By Associated Press - Sunday, August 24, 2014

JEFFERSONVILLE, Ind. (AP) - A popular event that’s long been a Halloween treat in Jeffersonville faces an uncertain future this year because of crowd concerns.

The city’s parks board voted recently to replace downtown trick-or-treating with more crowd-controlled activities, such as a costume contest or a Halloween-themed film, because of safety issues. The event typically results in long lines of trick-or-treaters snaking down Spring Street, and board members are worried that the crowd could increase with the opening of the Big Four Bridge.

Mayor Mike Moore acknowledged the concerns but said he is working on a compromise to ensure the event goes on.

“I think we need to remember who the mayor is of the city, and although Parks Authority may believe they have the authority to cancel Downtown Halloween in Jeff, they do not,” he told the News and Tribune ( ).

Moore said he doesn’t think the crowd will be unmanageable because of the bridge opening, and he said he’s spoken with the owner of a Clarksville auto dealership about funding the event if the Parks Authority won’t.

Dealership owner Chris Coyle grew up in Jeffersonville and said he likes to get involved in several events in the city each year.

Coyle said he’d want to make sure safety concerns were addressed before sponsoring trick-or-treating.

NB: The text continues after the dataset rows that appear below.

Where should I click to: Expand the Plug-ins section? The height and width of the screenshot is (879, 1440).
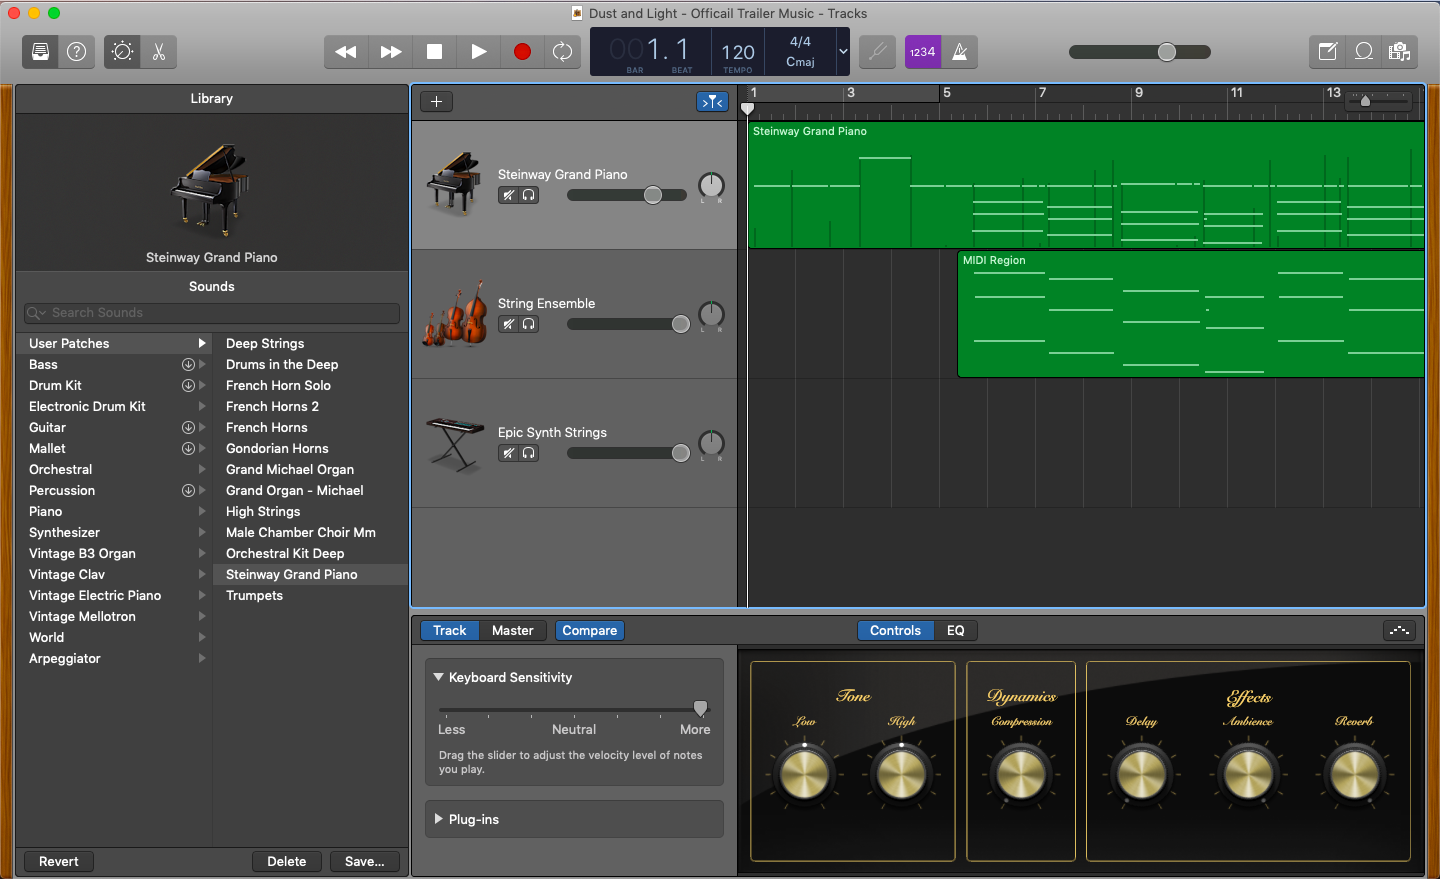click(440, 819)
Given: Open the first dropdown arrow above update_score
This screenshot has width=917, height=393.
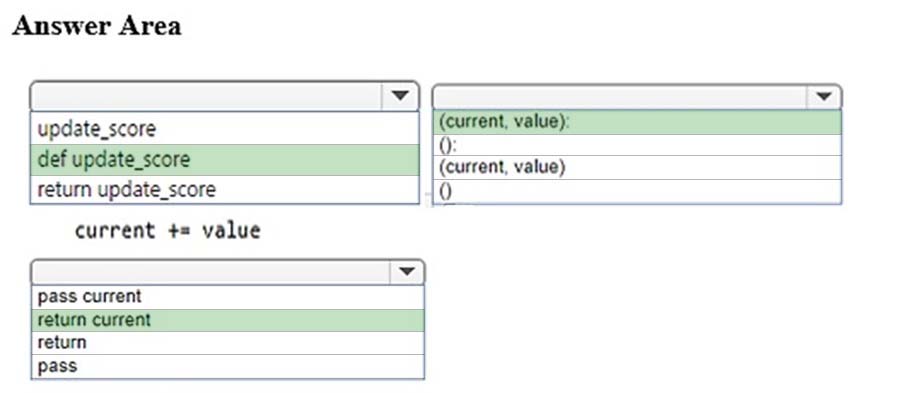Looking at the screenshot, I should [x=400, y=95].
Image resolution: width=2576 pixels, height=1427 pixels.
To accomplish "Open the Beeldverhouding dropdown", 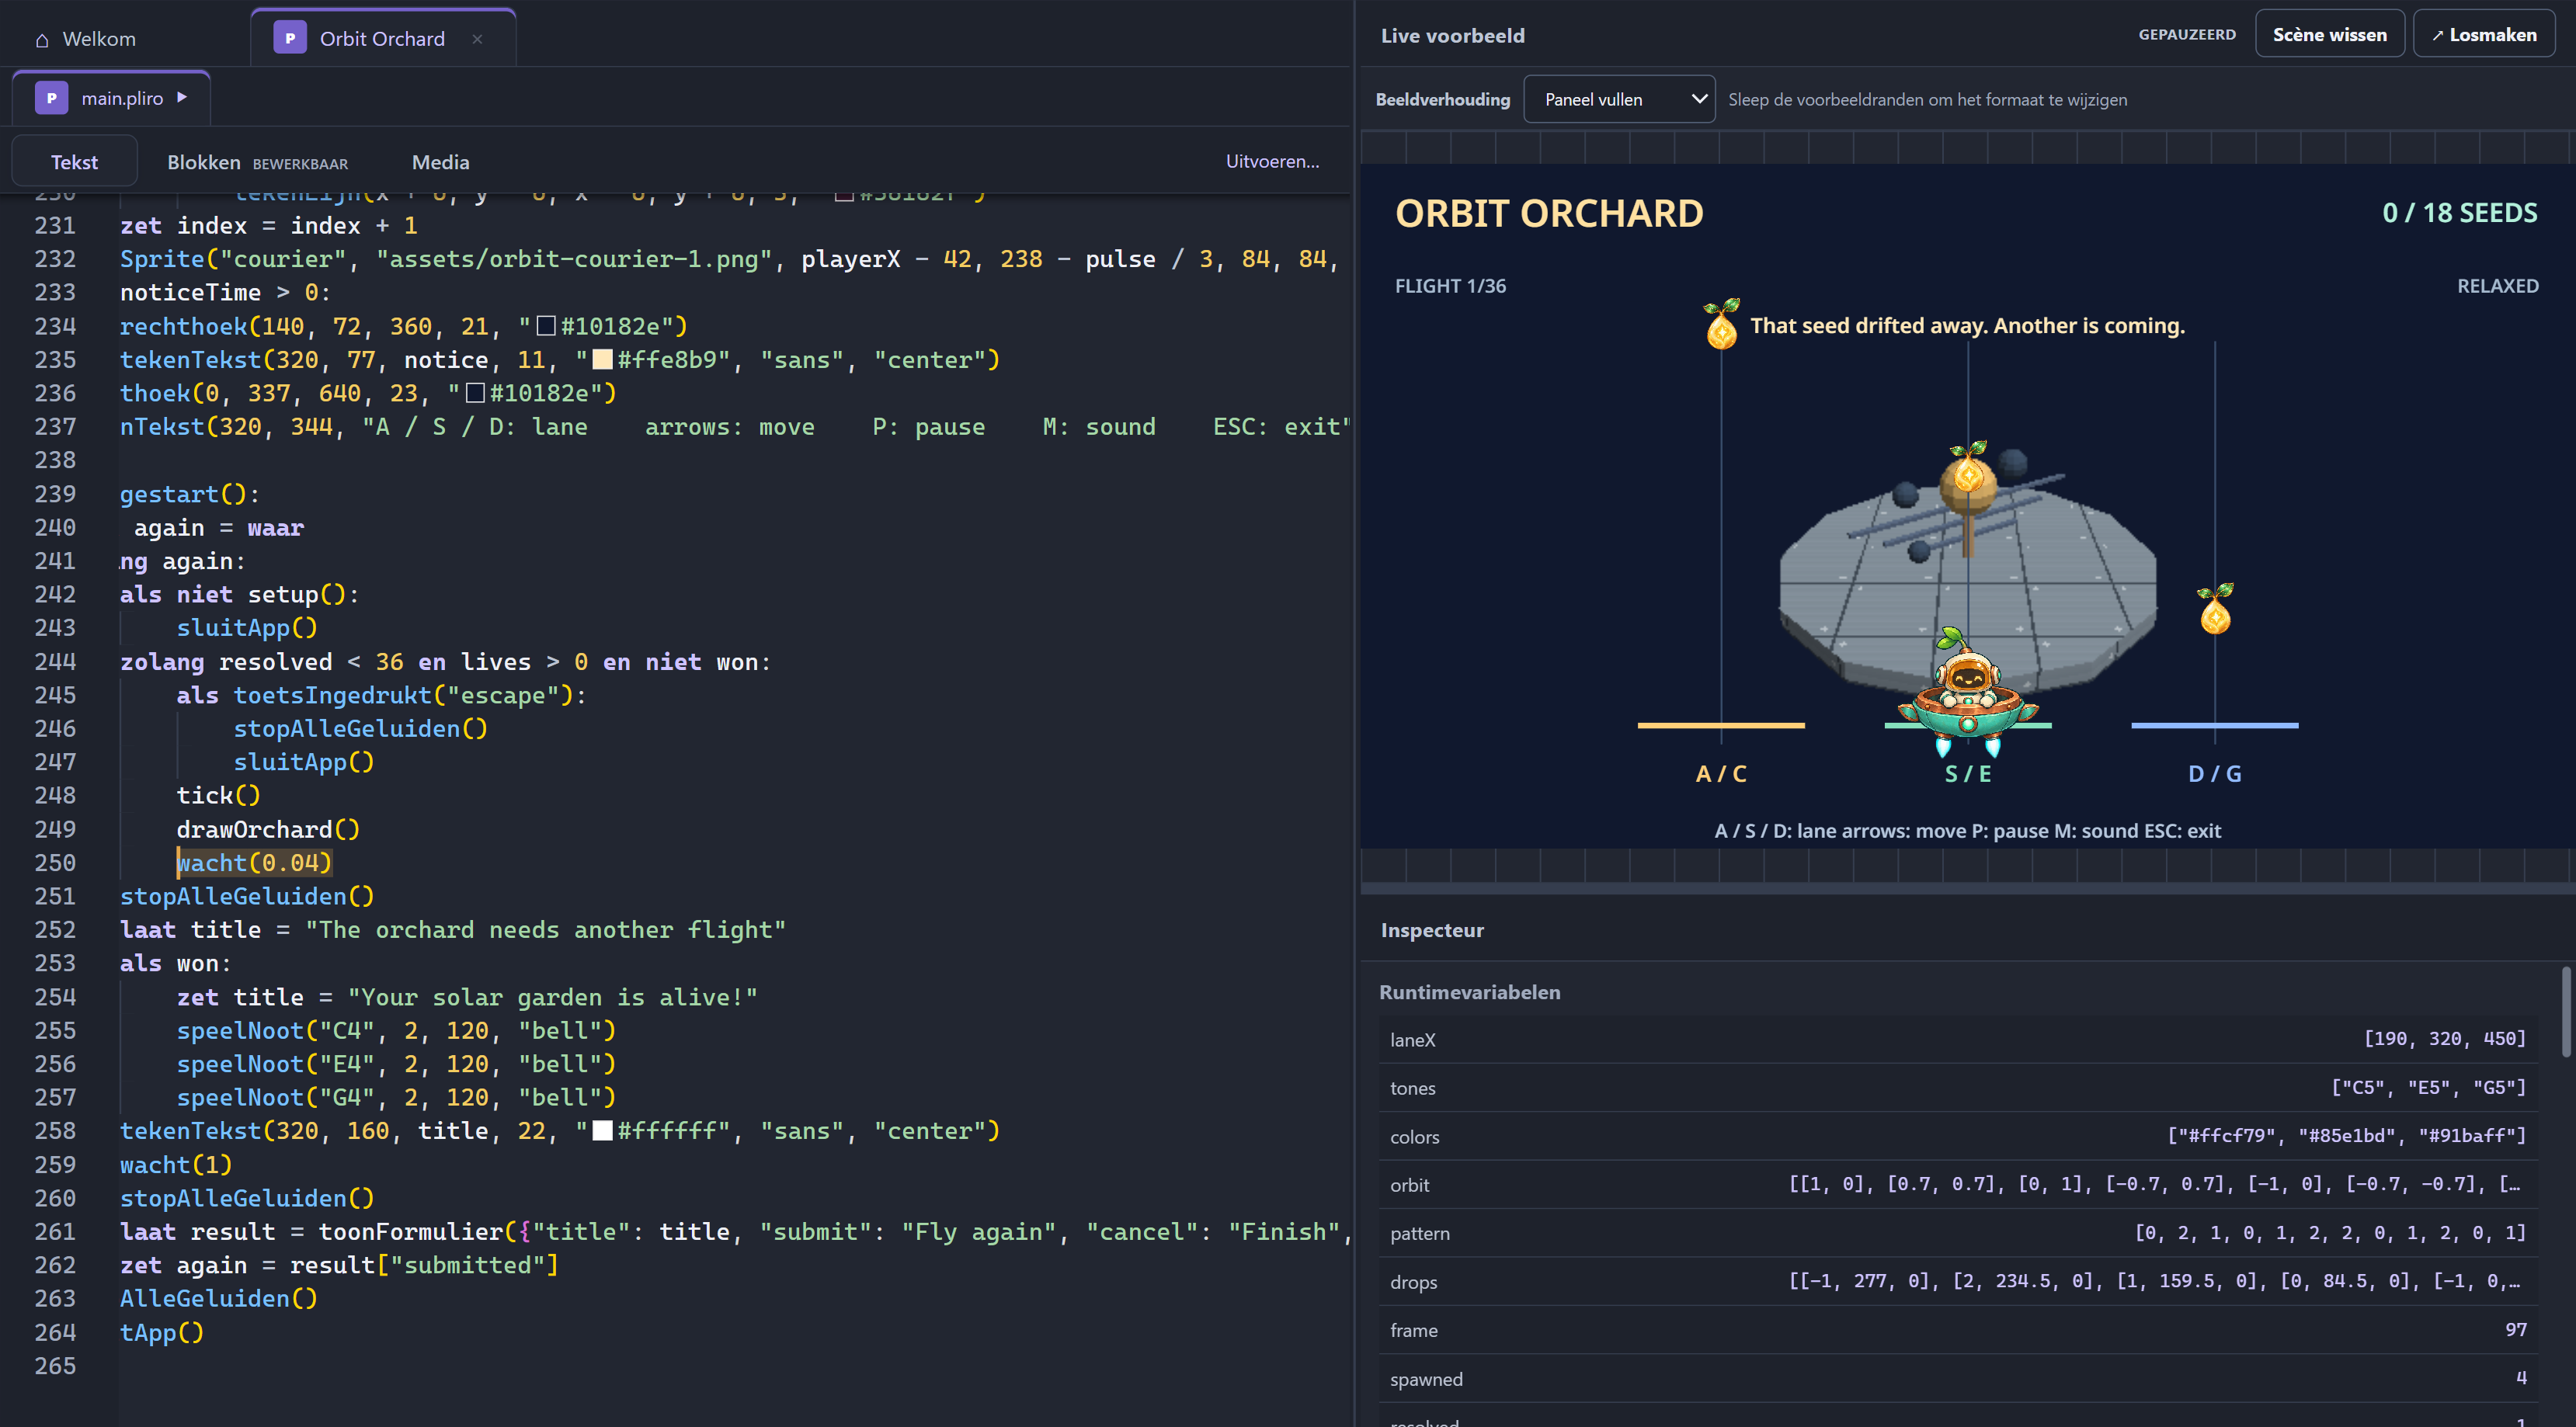I will 1619,99.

He suggested dividing the candy lines into multiple segments and filling the beds of pickup trucks with sweets.

“You get the traffic in, you get the traffic back over the bridge and everyone’s happy,” Coyle said.

He said complaints about how the event was managed have been raised in the past, and he doesn’t want his name associated with an event that could “blow up” in a negative way.

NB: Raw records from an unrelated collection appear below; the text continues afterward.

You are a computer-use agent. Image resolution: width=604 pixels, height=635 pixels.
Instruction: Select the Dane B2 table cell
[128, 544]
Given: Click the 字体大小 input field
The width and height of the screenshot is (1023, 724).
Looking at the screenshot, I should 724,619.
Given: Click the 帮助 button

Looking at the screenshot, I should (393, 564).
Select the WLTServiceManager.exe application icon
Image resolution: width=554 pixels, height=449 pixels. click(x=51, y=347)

“If we can make something together where everyone wins on this thing, we’d certainly be interested in (funding it),” he said.

Parks Authority member Lisa Gill said the board isn’t opposed to handing out candy but instead wants to ensure improvements are made. She noted that lines were backed up for blocks last year with only 15 minutes left in the event and that organizers nearly ran out of candy.

“We’re just trying to tweak it a little bit to where it’s manageable,” she said. “We all love the event.”